“On average, four people are killed and ninety are seriously injured every day on Australia’s roads. The economic cost of road accidents in Australia is enormous—estimated at $27 billion each year—and the social impacts are devastating (Australian Transport Council 2011).”
This was the note contained within the Heart Foundation report “Move It:
Australia’s Healthy Transport Options” provided earlier this year. The report
was not really about the real circumstances to people injured or the reason why
police, fire engines and ambulances attended the road incidents. There was no
report about the injured children and the reason why they are in the car. There
was no report about just why people have apparently unusual accidents.
Dr Lyn Roberts AM wrote: “Physical activity improves the chances of
living longer with less disease. It protects against heart disease and stroke,
as well high blood pressure and high blood cholesterol.” Perhaps that may be
wonderful, but it doesn’t stand up to inspection of the usual seemingly okay
person who drove their car off the road and caused the followers to call the
help. Police, tow trucks, fire engine with crew, ambulances, more police. And
us, little old people who might have some less physical activity with less
protection against our very own heart disease and stroke.
Yet, this time, the woman who drove could have come under her own
satellite, and driven off the edge of the road and into a tree. No alcohol.
Could she have been internally ill? Who
would know anything?
Talking to
this woman’s granddaughter, who had been inside the car and rescued whilst we
waited for the fire engine which would cut her grandmother out, it seemed that
her Nan had offered her love and attention while her daughter was overseas. No
spendthrift. No failure. Nan looked after her two grandsons as well. Today was
a break on the care of the grandsons, who, yet, wouldn’t have any idea. This
accident seemed so very unfair.
Have you ever had an accident like this one? You have just driven off
the road, no reason for doing that, nothing which has showed up to prove some
medical problems? Would you do that out of fun? Bored? Tired? Do you know what
caused it?
Neither do I. My own assumption is that this particular accident is a
result from something inside the driver which turned her off. Unknown. Unfelt.
Until she left the road and hit a tree and my friend and I had experienced some
smoke from under the car motor, so getting her granddaughter out of the back
seat was essential.

● ● ● ● ●

=== Your task ===
Write what comes next in the essay about the roadside crash, starting after its last sentence.

Stored data:
● ● ● ● ●

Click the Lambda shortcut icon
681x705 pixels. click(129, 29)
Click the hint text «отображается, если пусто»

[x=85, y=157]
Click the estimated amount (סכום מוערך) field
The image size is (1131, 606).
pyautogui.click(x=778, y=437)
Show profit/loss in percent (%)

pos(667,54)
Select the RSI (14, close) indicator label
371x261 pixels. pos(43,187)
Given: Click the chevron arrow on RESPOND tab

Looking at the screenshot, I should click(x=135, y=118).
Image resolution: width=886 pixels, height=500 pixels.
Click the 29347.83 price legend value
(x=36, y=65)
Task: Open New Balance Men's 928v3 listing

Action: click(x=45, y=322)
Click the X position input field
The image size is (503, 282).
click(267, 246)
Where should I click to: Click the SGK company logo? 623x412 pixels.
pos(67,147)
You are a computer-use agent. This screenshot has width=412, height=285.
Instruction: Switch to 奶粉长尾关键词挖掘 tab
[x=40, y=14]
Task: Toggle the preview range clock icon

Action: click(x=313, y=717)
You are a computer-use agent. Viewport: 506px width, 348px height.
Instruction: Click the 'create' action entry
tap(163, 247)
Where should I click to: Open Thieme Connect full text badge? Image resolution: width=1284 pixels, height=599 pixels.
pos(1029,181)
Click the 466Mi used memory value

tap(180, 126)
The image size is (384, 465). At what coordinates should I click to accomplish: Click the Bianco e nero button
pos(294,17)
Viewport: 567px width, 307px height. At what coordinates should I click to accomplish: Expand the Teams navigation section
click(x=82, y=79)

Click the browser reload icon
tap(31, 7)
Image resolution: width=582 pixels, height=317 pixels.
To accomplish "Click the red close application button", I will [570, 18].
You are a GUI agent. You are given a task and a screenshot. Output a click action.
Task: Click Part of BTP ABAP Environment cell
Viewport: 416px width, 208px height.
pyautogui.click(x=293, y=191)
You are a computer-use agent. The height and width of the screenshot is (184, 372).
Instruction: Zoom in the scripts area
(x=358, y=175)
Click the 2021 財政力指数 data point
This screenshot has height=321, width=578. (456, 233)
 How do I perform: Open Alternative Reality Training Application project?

● ● ● ● ●

=== Exercise output ===
We were only at the site for a fairly short time this afternoon. After
the police, fire and ambulance people turned up, we left. But the short hold of
this accident has given us some thoughts. What goes on between this grandmother
and granddaughter when they went off the road? What about ambulances which will
take them to separate hospitals? Who has told the ambulance or police about the
day care for the grandsons? What were we doing to stop any fires in the car?
Who was helping us? What was all the traffic thinking of in this situation? Was
anyone careful?
I had been 6.5 weeks in PA Hospital after my own stroke. Today I found
that very obvious as the possibility for a cause of some medical problem with
the driver in front of me when she left the road. And yet the police, the
ambulance people, the fire engineers, the tow truck people, everyone who
attended this accident have not, yet, had their own injury from some internal
problem.
Perhaps we should be very grateful about that.
The Australian Transport Council in 2011 said: “The economic cost of
road accidents in Australia is enormous—estimated at $27 billion each
year—and the social impacts are devastating.” Today’s accident would have cost
a whole heap as everyone who helped out – police, fire engineers, ambulance
people, tow truckies – would still get paid, their gear gets used, the time is
not diarised.
Are the social impacts devastating? Yes, they are. This accident, today,
would not have been overly paid, and yet the driver had her own social
personality. So did her granddaughter. So did her relations.
I hope that social impacts can be repaired, if the person is still
alive. Perhaps the end of a life is a different story.